C'est pourquoi le problème des rapports Nord Sud, Pays émergés-pays émergeant, développés-sous-développés, tel qu'il se pose aujourd'hui est beaucoup plus grave que le problème que posait le rapport entre nations riches et nations pauvres dans les siècles passés.
L'enrichissement économique des ex-pays d'Europe de l'est et d'une partie de l'Asie et de l'Amérique latine, grâce au libéralisme économique et aux institutions démocratiques, aura pour effet d'aggraver le problème et non à le résoudre.

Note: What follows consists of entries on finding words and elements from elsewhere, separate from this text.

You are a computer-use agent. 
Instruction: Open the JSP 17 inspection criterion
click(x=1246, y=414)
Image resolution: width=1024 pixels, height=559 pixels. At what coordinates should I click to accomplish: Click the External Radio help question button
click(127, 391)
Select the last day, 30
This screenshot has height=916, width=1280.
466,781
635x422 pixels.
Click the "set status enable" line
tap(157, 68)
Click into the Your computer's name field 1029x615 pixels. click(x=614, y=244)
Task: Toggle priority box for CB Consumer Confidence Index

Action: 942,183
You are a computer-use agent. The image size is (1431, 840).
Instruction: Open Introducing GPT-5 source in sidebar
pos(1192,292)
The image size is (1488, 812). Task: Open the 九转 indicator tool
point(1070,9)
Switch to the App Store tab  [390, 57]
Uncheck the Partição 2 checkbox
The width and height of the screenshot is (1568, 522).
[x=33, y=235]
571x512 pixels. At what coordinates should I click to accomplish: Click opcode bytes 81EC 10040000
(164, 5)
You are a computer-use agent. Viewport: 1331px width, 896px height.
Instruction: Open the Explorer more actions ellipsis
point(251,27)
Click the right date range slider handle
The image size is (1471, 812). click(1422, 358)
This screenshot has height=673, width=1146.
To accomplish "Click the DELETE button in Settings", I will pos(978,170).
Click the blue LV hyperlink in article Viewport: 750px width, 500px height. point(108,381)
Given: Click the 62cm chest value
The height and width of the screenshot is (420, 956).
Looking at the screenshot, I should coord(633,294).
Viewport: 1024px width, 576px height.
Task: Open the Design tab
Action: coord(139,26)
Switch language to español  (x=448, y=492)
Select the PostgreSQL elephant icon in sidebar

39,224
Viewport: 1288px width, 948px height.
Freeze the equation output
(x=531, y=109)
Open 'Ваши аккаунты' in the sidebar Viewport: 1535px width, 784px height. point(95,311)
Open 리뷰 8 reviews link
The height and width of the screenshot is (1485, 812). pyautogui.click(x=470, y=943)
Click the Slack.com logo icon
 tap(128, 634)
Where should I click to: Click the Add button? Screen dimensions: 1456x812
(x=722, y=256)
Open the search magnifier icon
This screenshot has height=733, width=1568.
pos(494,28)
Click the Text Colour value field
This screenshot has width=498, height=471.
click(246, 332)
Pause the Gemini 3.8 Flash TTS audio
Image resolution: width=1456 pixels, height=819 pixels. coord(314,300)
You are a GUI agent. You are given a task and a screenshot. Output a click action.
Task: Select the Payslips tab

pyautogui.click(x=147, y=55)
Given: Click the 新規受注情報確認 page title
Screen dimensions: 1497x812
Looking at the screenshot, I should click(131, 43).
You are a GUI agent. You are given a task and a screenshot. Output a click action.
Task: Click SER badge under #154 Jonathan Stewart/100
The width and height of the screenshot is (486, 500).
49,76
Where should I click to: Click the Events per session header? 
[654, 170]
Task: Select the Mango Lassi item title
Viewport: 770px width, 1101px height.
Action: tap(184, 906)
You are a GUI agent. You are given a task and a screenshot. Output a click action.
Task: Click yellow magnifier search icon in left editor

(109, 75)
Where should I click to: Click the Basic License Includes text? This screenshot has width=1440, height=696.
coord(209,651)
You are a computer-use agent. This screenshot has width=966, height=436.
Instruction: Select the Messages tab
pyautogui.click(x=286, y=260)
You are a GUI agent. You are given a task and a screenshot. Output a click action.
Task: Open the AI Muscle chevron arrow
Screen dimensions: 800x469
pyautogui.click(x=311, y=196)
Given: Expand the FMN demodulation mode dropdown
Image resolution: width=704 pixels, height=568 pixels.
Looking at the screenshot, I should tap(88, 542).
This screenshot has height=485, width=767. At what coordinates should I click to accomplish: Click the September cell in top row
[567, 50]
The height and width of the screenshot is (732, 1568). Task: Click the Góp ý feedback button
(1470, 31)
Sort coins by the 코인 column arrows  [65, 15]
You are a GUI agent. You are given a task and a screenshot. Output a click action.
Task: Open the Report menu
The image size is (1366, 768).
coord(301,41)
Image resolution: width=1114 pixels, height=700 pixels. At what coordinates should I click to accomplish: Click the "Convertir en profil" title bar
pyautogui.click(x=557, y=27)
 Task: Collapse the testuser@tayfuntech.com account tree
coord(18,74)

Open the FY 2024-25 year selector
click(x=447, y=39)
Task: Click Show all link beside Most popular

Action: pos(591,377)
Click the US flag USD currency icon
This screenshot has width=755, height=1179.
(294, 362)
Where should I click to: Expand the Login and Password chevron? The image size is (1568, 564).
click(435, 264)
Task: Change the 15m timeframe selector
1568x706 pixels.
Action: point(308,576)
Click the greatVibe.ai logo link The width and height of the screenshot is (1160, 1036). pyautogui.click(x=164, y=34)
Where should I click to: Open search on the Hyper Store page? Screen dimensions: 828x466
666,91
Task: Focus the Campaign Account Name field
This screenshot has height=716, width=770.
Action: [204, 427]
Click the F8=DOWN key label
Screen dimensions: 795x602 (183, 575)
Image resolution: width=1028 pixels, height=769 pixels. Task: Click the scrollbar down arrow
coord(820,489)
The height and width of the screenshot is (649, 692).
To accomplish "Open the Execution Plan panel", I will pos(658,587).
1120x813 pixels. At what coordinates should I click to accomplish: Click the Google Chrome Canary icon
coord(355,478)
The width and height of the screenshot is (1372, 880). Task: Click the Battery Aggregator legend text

Ce qui nous ramène à SOLON et à l'inspiration élevée dont témoigne son oeuvre, on peut penser que c'est l'amour d'une justice pure, transcendante, dont témoigne sa poésie, qui a permis à SOLON et a ses concitoyens de faire régner à Athènes, pendant quelques années au moins, une harmonie qui ne reposait pas sur l'exploitation des cités voisines.
Pour s'élever à la hauteur des idéaux dont ils se réclament, les pays riches ont à l'heure actuelle besoin d'une inspiration aussi élevée. Il faut poser la question de l'inspiration avec la plus grande rigueur, précisément parce qu'elle est d'ordre spirituel. On peut la formuler de cette manière: comment pourrait-on maintenir l'harmonie entre riches et pauvres quand 1% de l'humanité possède à elle seule l'équivalent des ressources de plus de la moitié de cette humanité.
Cette question en soulève une autre, encore plus fondamentale. Depuis que la faillite tant du communisme que la doctrine néo-conservatrice sont devenues manifeste, les idéologues, les extrémistes de tous bords se rejoignent pour soutenir que le libéralisme (sa forme la plus "sauvage") combiné avec un régime démocratique, crée les conditions idéales pour un développement économique. Mais considérons le spectacle qu'offrent actuellement des nombreux pays riches et démographiques, où les gouvernements se maintiennent par des promesses démagogiques, des politiques sécuritaires portées par la haine, la xénophobie, et un racisme triomphant et qu'ils ne peuvent tenir qu'en accroissant le déficit, c'est à dire en hypothéquant l'avenir. Ne sommes-nous pas obligés de conclure que, dans le cas de ces pays, c'est une croissance économique dont les fruits sont justement redistribués qui est la condition du maintien de la démocratie et d'un minimum d'harmonie sociale?